■ Stored data:
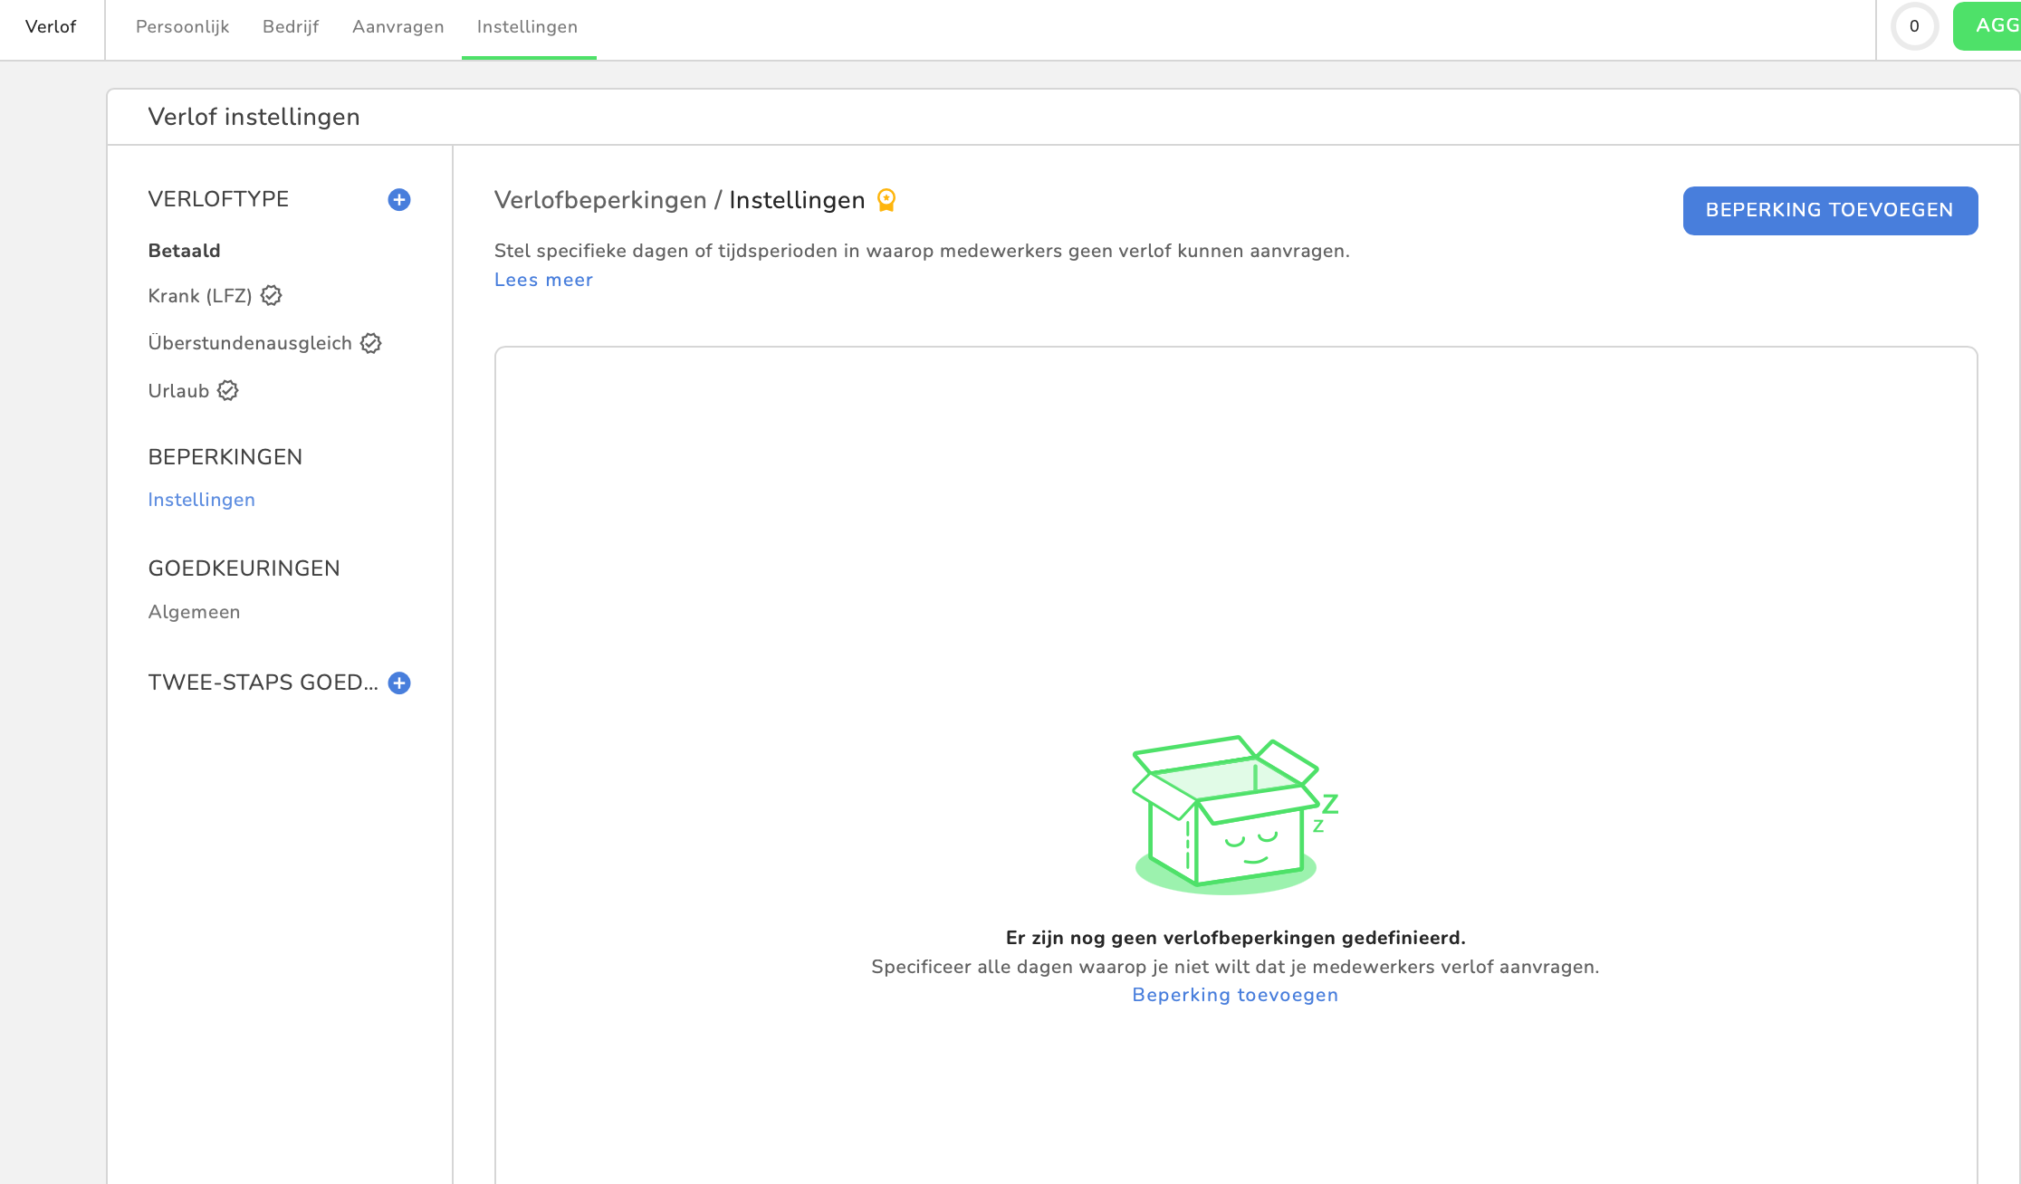This screenshot has width=2021, height=1184.
Task: Click Beperking toevoegen link under empty message
Action: [1234, 995]
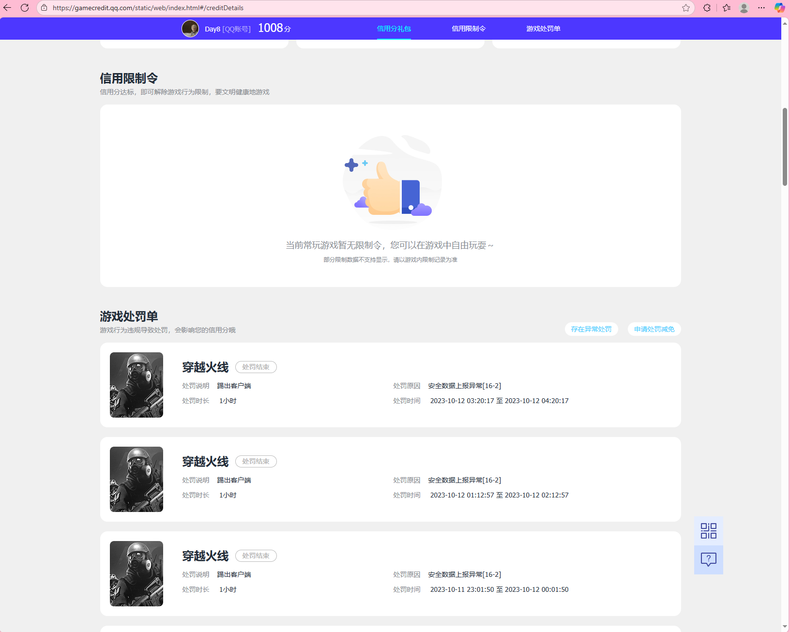The width and height of the screenshot is (790, 632).
Task: Open the browser settings three-dot menu
Action: click(761, 8)
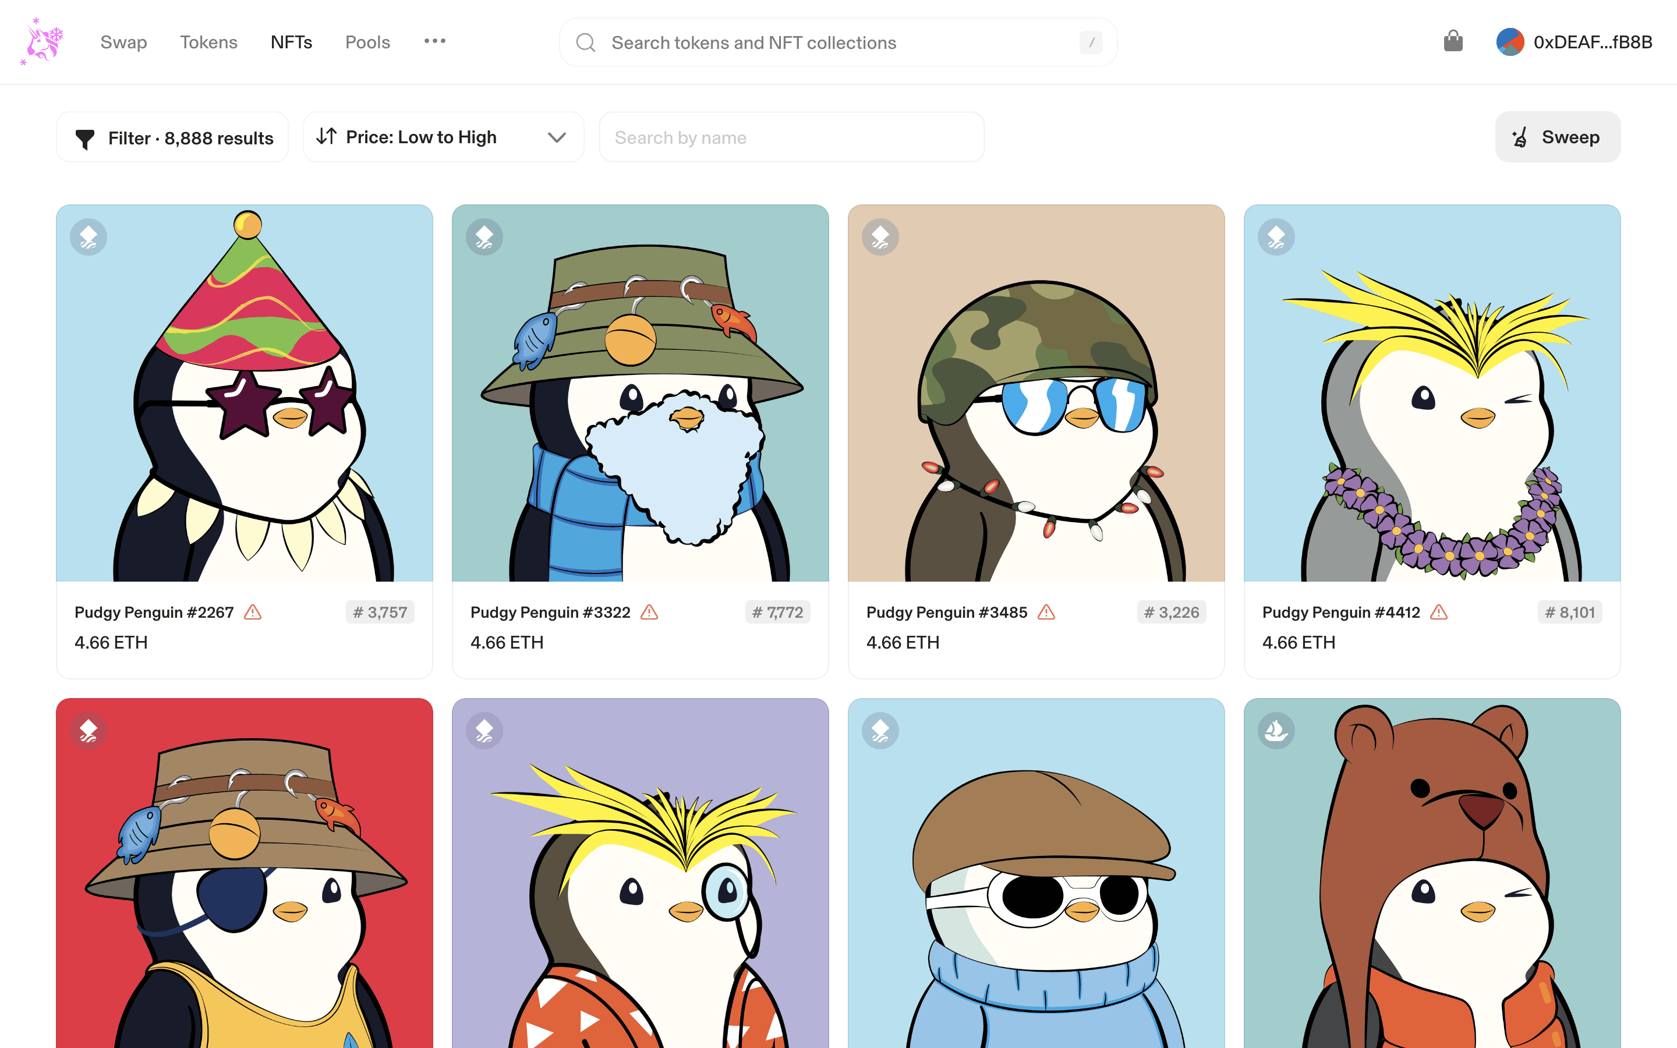Screen dimensions: 1677x1048
Task: Expand the three-dots more menu in the navbar
Action: coord(434,41)
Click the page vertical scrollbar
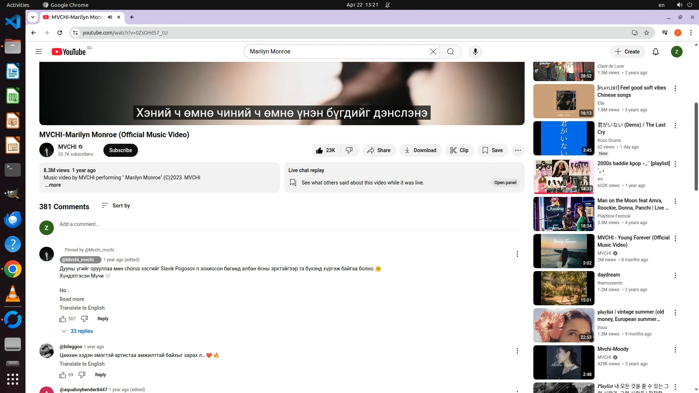699x393 pixels. coord(696,146)
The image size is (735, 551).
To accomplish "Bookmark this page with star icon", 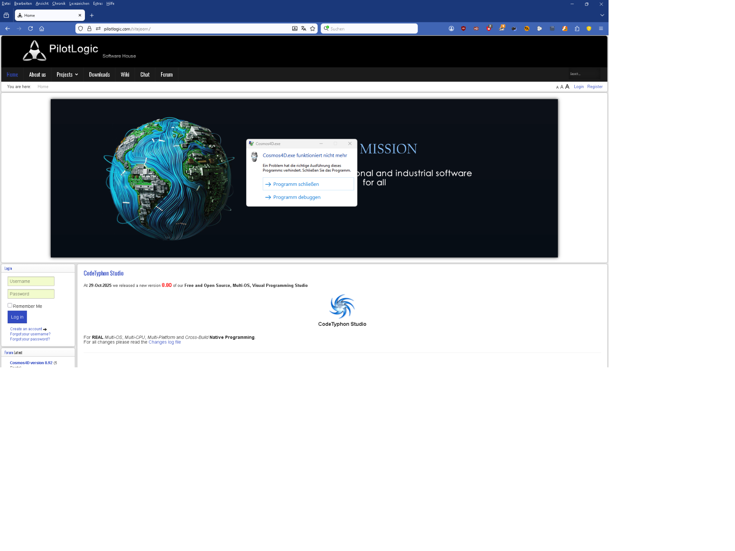I will [x=313, y=29].
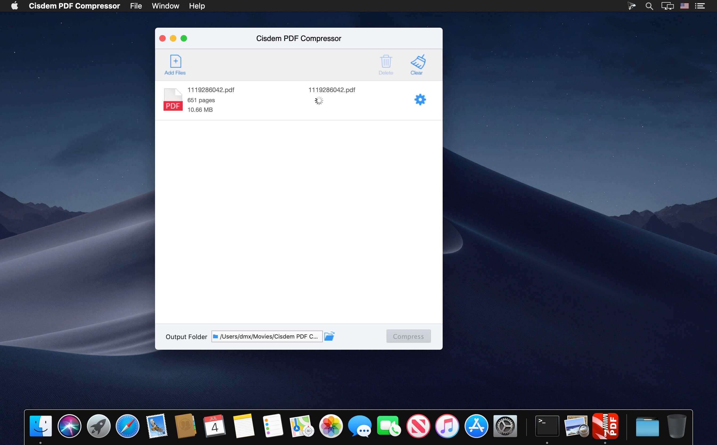Open the Window menu

[165, 6]
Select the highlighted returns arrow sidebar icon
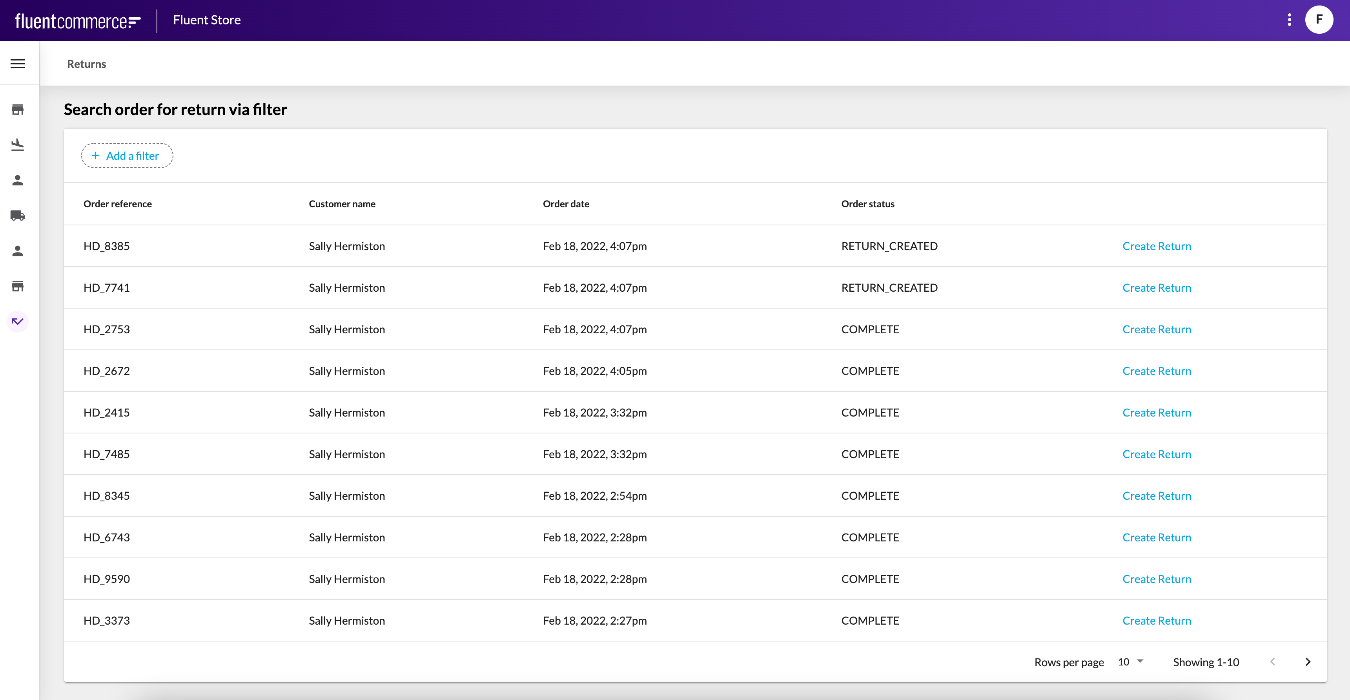 (18, 321)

■ Exercise requirements: Retype the lines starting with the one that holds "Select the highlighted" and ending with the last line of the data above, both included; skip the pictures.

■ Solution to this problem:
Select the highlighted returns arrow sidebar icon
 (18, 321)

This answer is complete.